Dataset extract:
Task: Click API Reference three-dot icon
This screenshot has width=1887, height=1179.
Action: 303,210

---

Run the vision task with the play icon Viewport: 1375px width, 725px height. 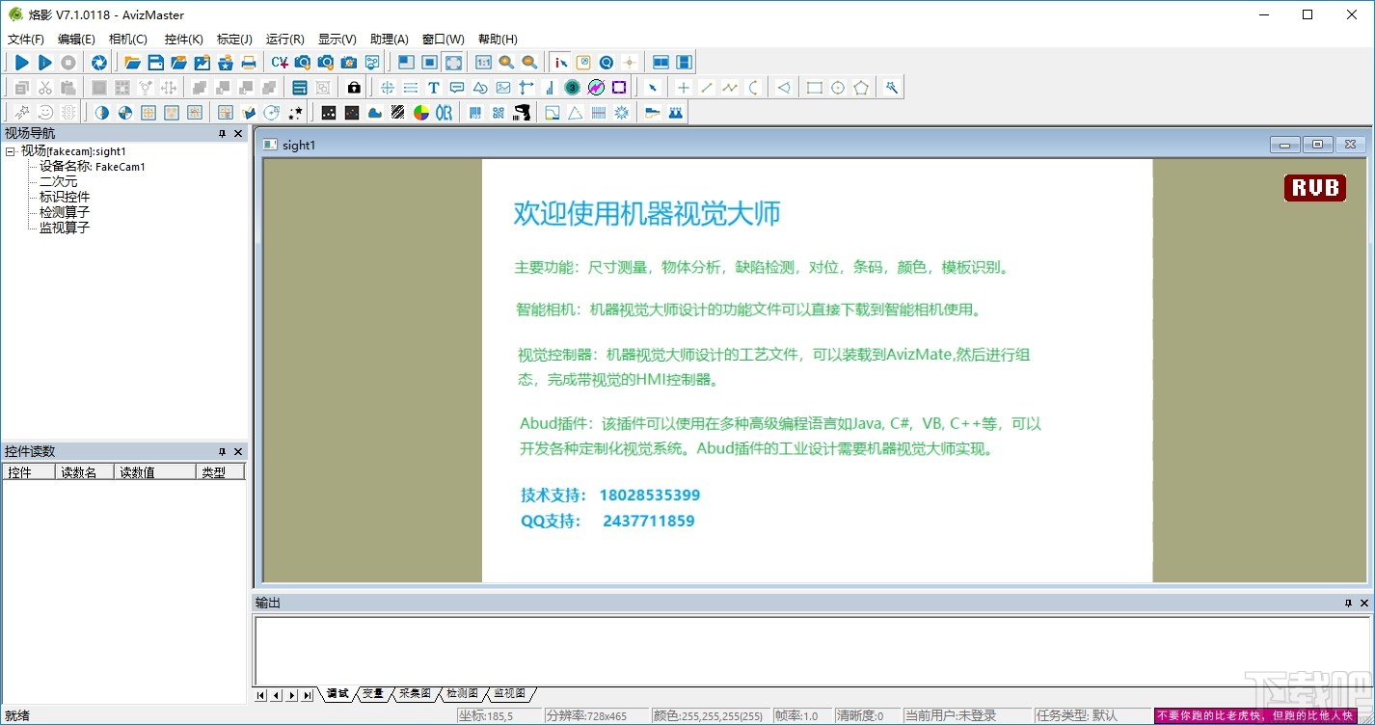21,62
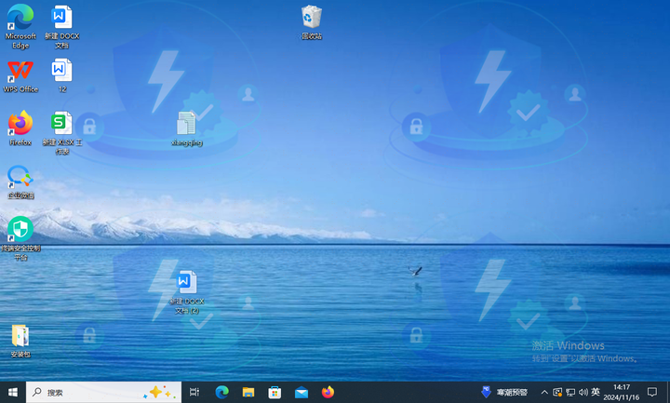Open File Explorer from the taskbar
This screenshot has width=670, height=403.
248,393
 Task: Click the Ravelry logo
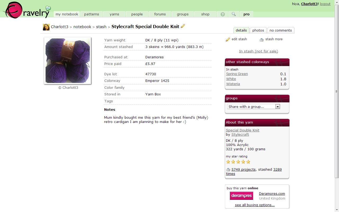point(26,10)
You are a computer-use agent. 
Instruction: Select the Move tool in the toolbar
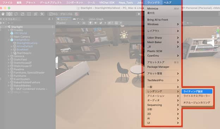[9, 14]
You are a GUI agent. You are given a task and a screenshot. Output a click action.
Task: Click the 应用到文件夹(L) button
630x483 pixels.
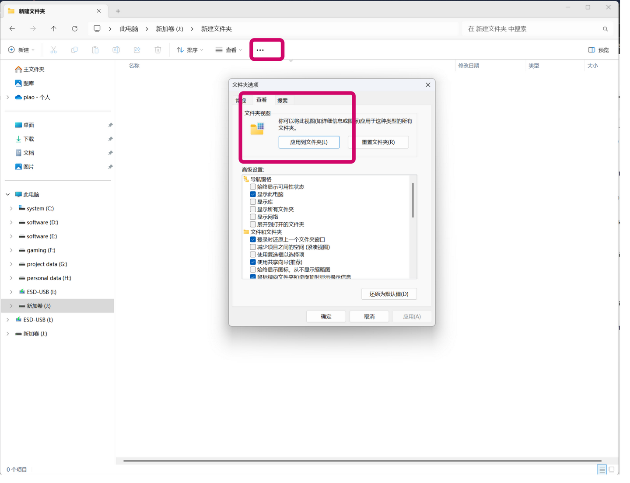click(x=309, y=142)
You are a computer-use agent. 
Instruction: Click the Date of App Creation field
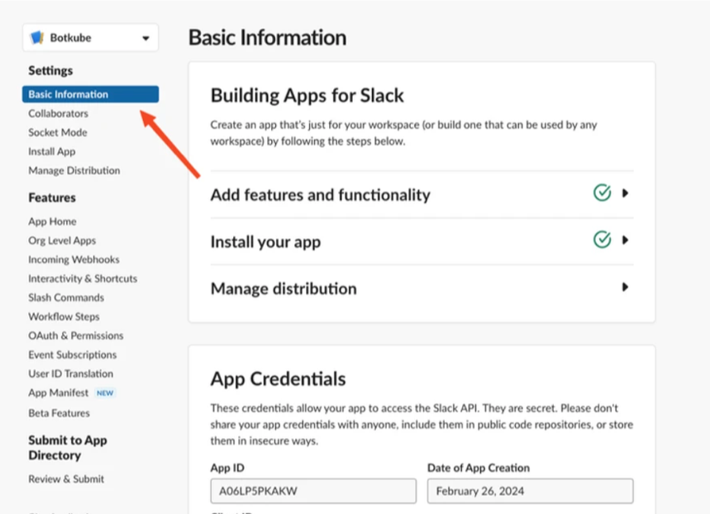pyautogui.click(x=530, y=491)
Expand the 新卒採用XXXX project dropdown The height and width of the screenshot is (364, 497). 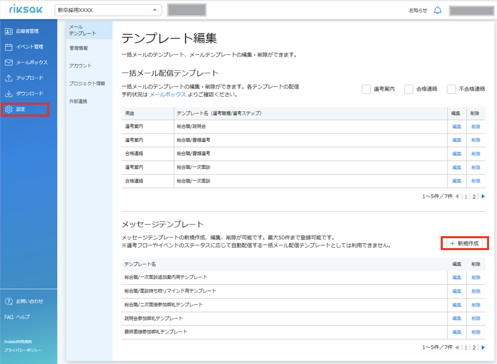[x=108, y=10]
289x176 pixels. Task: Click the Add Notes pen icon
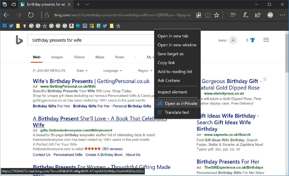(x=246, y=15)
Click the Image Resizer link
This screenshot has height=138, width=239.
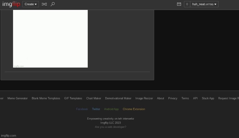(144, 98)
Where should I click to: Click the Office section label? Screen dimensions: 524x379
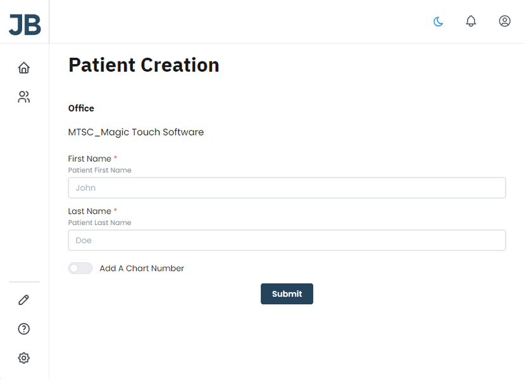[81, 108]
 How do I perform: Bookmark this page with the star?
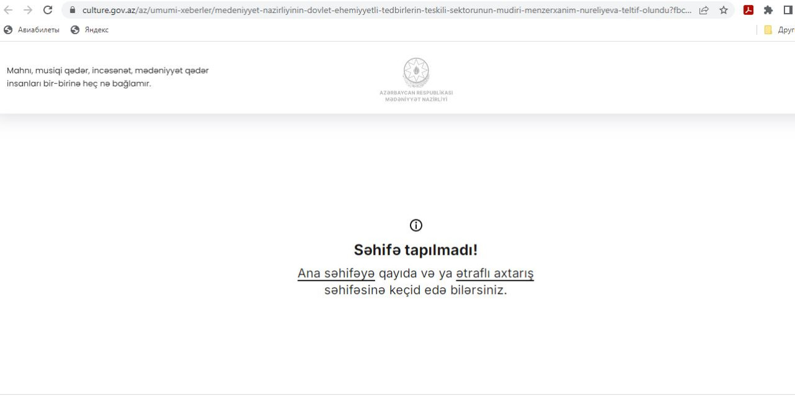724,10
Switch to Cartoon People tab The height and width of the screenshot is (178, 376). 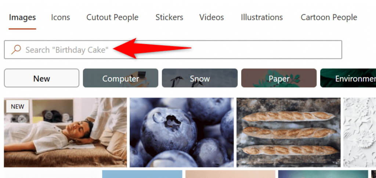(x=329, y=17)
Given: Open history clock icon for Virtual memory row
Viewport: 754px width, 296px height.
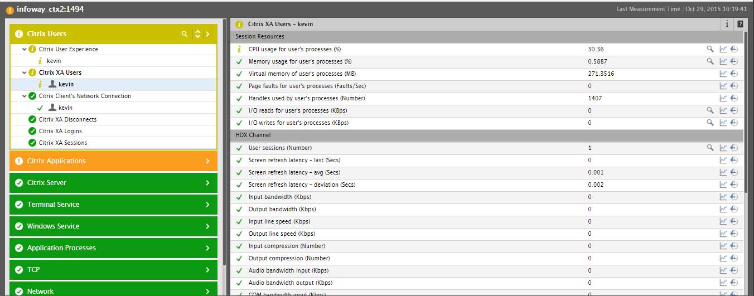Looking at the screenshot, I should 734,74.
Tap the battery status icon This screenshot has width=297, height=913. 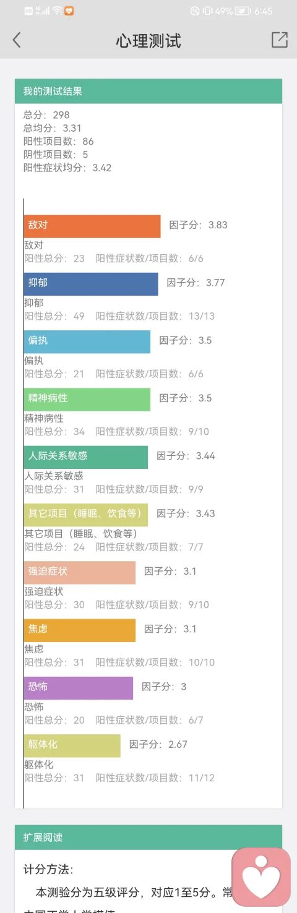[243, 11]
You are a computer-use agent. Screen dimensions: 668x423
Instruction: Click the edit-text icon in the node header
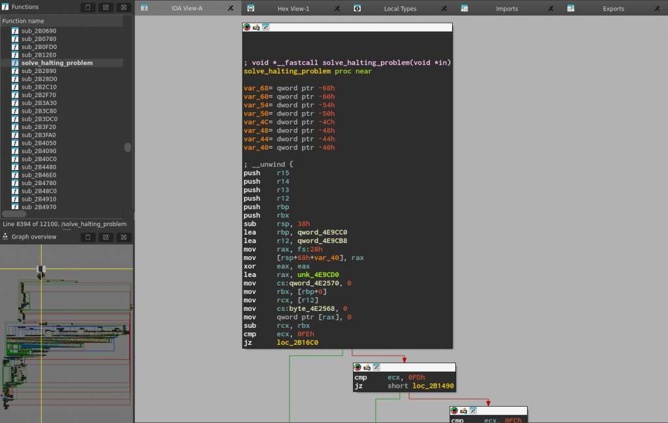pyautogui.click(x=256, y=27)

--

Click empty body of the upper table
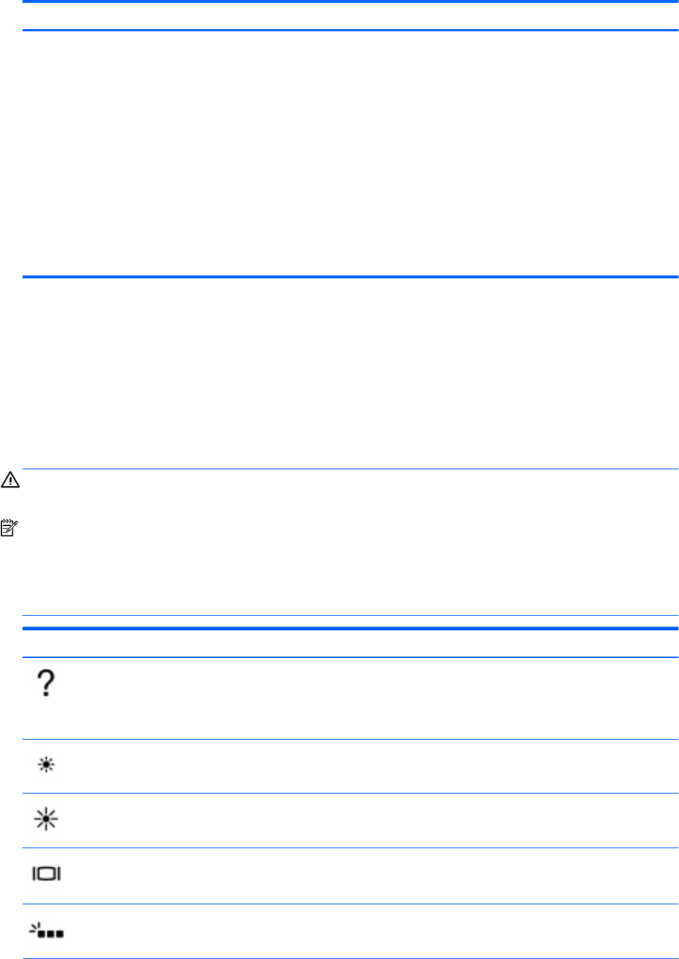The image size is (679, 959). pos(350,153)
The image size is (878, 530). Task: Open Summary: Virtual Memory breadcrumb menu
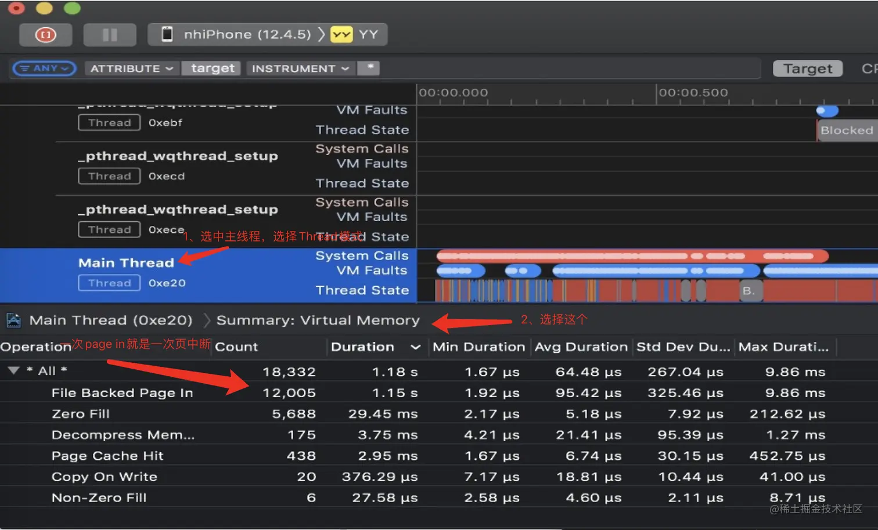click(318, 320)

Problem to work on: Please update the part of the listing that opens with the line containing "You are a computer-use agent. Screen" and closes with the line containing "pyautogui.click(x=256, y=27)", replacing "node header" with "panel header" and keeping everything else unchanged. Give only those lines, without the pictures.

Exercise result:
You are a computer-use agent. Screen dimensions: 668x423
Instruction: Click the edit-text icon in the panel header
pyautogui.click(x=256, y=27)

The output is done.